Homeschooling- Colonial History

This year in our homeschool history with my boys we are learning about the early American colonies. I picked up a few books that I thought would work well with what we needed to cover and I just want to report that I am extremely pleased with them.

This book is a comprehensive and well-written account of the history of the Separatists and Adventurers that colonized Massachusetts. I am reading this aloud to the boys, a little every day, and it is a no-holds-barred rendering of the people, preparations, ocean voyage and colonization of the New World. It also gives the history of the native peoples as it is known including their interactions with the early explorers who preceded the colonists. I am learning so much more than I did in my own elementary and high school history classes or in the history accounts that I taught to my older children years ago from text books. This book was published in 2008.



I had this reading book in our library for the boys to use for their own daily reading. I am very pleasantly surprised to find out how closely it correlates with The Mayflower. If it hadn't been published in 1987 I would have thought that it used The Mayflower as a source book for information. Of course both books were probably written from the main history document of the colonies, William Bradford's Plymouth Plantation. All of the names in Pilgrim Boy are the actual names of the real historical people, including the children. This makes lining the two books up quite easy. I guess I expected this elementary reader to have the same water-downed, traditional account of the Mayflower passage for little people that I have encountered over the years. I was delighted to find out that it doesn't but rather contains details of the hardships and the unfortunate deaths that the travelers faced. This is no sugar-coated story of the Pilgrims and Indians though it does convey the difficult details of the history in a gentle way.

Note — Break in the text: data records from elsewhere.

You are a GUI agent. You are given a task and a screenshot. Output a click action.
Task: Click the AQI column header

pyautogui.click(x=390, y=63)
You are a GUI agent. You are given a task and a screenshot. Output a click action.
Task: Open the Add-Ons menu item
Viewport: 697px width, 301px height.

For instance, one sad part of the Mayflower's history is that William Bradford's wife, despondent over leaving her son behind in England, died by drowning while the travelers were still quartered on the ship off of Cape Cod and while her husband was out exploring the land for a colony site. Both of the books flatly stated that it is unknown whether Dorothy Bradford fell from the ship or jumped to her death. As a woman and mother, I can let my imagination go with this story- Dorothy Bradford had been on a cold, wet, stinky ship for two months and had left her young son behind her across the ocean and maybe would never seen him again. People were dying from disease; it was the cusp of winter, prospects were bleak, she was malnourished and....who knows what her relationship with her husband was like. On that cold, wet, December day...did she fall or jump?



Though this reading book doesn't go into any details of wars with the natives, it does give attention to the unfortunate parts of history such as the deaths of large groups of natives from disease brought on those early English exploring ships and of the kidnapping of Squanto and his comrades by a ship captain. This whole account as well as other parts of history involving the clash between the old world and the new is given in much more detailed writing in The Mayflower which is fleshing out the story when we read both together. Pilgrim Boy told the story of the colonists "finding" some corn and taking it while The Mayflower showed how they actually stole the corn from a tribe. A few chapters later it tells how this crime was rectified and how payment was made to the victim and that the pilgrims were glad to be able to make restitution for their early mistakes. Pilgrim Boy ends with the peace treaty and the first Thanksgiving while The Mayflower continues the story with the subsequent changes in relations among the people.

I want to supplement our history class with some documentary films to give the boys some visuals of events. I already found a PBS film on Netflix that they enjoyed. After the Christmas holidays we will break out the book that has projects connected to colonial life.